Dans mon temps, il y avait des livres
14 septembre 2010
Loin de nous l’idée de relancer cette semaine le sempiternel débat sur l’intérêt du support électronique face au bon vieux papier (n’est-ce pas là, d’ailleurs, qu’une simple question de préférence?), mais bien des questions peuvent toutefois être soulevées quant à l’influence de ce virage sur la vitalité de l’édition québécoise. Les attentes des éditeurs par rapport à cette entreprise de numérisation sont-elles réalistes, voires justifiées? Rien n’est moins sûr.

Après avoir été maintes fois annoncé, anticipé et contesté, voilà que le virage numérique est véritablement amorcé dans le milieu québécois de l’édition. La Presse annonçait récemment qu’un partenariat entre De Marque (créateur québécois du logiciel Tape Touche) et plusieurs grandes maisons d’ici (La courte échelle, HMH et Alto pour ne nommer que celles-là) permettrait bientôt aux publications québécoises de garnir les tablettes virtuelles de l’iBookstore d’Apple. En court, les prochains romans de Nicolas Dickner, Naïm Katan, Yann Martel et bien d’autres seront désormais disponibles sur le iPad pour le grand plaisir des adeptes du 2.0 et au grand dam des inconditionnels du format traditionnel.

Loin de nous l’idée de relancer cette semaine le sempiternel débat sur l’intérêt du support électronique face au bon vieux papier (n’est-ce pas là, d’ailleurs, qu’une simple question de préférence?), mais bien des questions peuvent toutefois être soulevées quant à l’influence de ce virage sur la vitalité de l’édition québécoise. Les attentes des éditeurs par rapport à cette entreprise de numérisation sont-elles réalistes, voires justifiées? Rien n’est moins sûr.

Les maisons d’édition québécoises l’attendaient de pied ferme, ce livre électronique. Les éditeurs appréhendaient son arrivée avec nervosité, envisageant avec elle une refonte complète de leur façon de faire.

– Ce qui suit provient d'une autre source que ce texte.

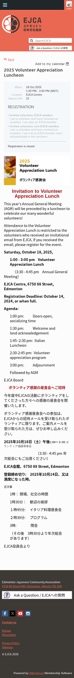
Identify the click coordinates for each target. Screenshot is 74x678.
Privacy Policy (11, 643)
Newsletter (9, 635)
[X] (12, 613)
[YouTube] (20, 613)
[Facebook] (5, 613)
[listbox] (52, 63)
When (18, 87)
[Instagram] (28, 613)
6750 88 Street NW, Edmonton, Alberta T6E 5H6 (32, 586)
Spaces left (15, 98)
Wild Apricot (36, 673)
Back (11, 59)
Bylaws (6, 631)
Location (16, 94)
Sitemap (7, 647)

Maintenant que la «révolution» s’est bel et bien mise en branle, il est toutefois difficile d’en évaluer l’étendue. Martine Rioux, responsable des communications chez De Marque, n’hésite pas quant à elle à évoquer la perspective d’un avenir glorieux pour une industrie en crise: «Toute la francophonie à travers le monde aura bientôt accès à la littérature québécoise à partir d’un iPad», a-t-elle confié à La Presse.

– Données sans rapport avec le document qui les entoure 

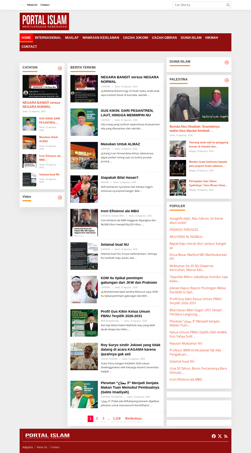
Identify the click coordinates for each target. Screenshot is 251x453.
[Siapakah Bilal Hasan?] (141, 191)
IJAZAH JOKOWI (109, 359)
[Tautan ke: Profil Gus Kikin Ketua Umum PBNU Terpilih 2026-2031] (84, 322)
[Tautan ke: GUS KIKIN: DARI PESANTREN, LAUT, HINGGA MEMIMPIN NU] (29, 123)
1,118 (117, 418)
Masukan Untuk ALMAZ (48, 139)
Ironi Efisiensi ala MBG (50, 158)
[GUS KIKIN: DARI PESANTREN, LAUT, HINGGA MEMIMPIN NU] (142, 128)
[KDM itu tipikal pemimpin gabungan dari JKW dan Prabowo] (148, 296)
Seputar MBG (117, 216)
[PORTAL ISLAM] (44, 21)
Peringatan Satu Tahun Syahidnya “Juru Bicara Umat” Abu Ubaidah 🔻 (207, 184)
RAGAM (105, 182)
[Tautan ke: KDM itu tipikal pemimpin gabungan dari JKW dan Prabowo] (84, 289)
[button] (228, 5)
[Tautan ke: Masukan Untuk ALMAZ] (29, 142)
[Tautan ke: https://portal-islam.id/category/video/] (59, 197)
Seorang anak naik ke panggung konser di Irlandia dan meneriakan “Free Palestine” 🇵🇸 (208, 145)
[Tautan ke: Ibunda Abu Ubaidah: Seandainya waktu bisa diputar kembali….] (199, 104)
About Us (42, 447)
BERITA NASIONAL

Le support électronique permettra évidemment à nos éditeurs de profiter pleinement de l’engouement actuel pour les nouvelles technologies, ce qui n’est pas bête en soi. Cela dit, il serait étonnant que le livre virtuel modifie réellement les habitudes de lecture -tant les nôtres que celles de lecteurs étrangers. Virtuel ou pas, un livre reste un livre. L’écran du iPad ne transformera pas les gamers, facebook junkies et blogueurs en lecteurs aguerris. Et si ce nouveau support propose assurément son lot d’avantages, entre autres en ce qui a trait à la distribution des œuvres, il est à parier qu’il ne métamorphosera pas le statut de la littérature québécoise au sein de la francophonie, comme certains se plaisent à le croire. L’accessibilité n’engage pas forcément l’universalité. Depuis toujours marginale –exception faite de quelques élus– notre littérature aurait besoin de bien plus qu’un nouveau support pour parvenir à s’internationaliser.

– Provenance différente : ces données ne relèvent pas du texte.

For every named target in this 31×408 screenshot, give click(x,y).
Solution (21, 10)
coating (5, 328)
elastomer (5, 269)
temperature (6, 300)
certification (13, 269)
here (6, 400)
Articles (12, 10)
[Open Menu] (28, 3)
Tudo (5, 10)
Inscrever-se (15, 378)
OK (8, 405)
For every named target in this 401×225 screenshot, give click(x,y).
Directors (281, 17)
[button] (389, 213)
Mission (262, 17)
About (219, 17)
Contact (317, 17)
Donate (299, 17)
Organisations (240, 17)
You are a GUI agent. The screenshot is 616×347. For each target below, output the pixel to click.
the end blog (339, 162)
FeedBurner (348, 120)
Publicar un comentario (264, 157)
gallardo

Le plus inquiétant toutefois, c’est que le support virtuel représente une dangereuse avancée vers la gadgétisation du livre. Il s’agit d’un pas de plus vers la subordination de la littérature à des données mercantiles avec lesquelles elle ne s’est jamais vraiment accordée. L’objet littéraire s’éloignait déjà de plus en plus de sa vocation artistique avec la recherche du best-seller et les problèmes de surproductions auxquels il est assujetti; qu’adviendra-t-il de l’essence du livre dans sa version 2.0? Certains soutiennent que seules les publications «populaires» se déplaceront vers le support électronique, et que la «Littérature avec un grand L» sera toujours associée au papier. On peut déjà prédire que la poésie ne remplira pas les rayons de la librairie virtuelle d’Apple. Cela pourrait donc mener à une marginalisation encore plus grande de la littérature, qui a déjà une bien petite place sur le marché actuel. Mais la nouveauté excite, la révolution virtuelle s’installe et le Québec s’y joint avec enthousiasme. Difficile de résister à la tentation de sauter dans le train, même lorsqu’on ignore où il s’en va.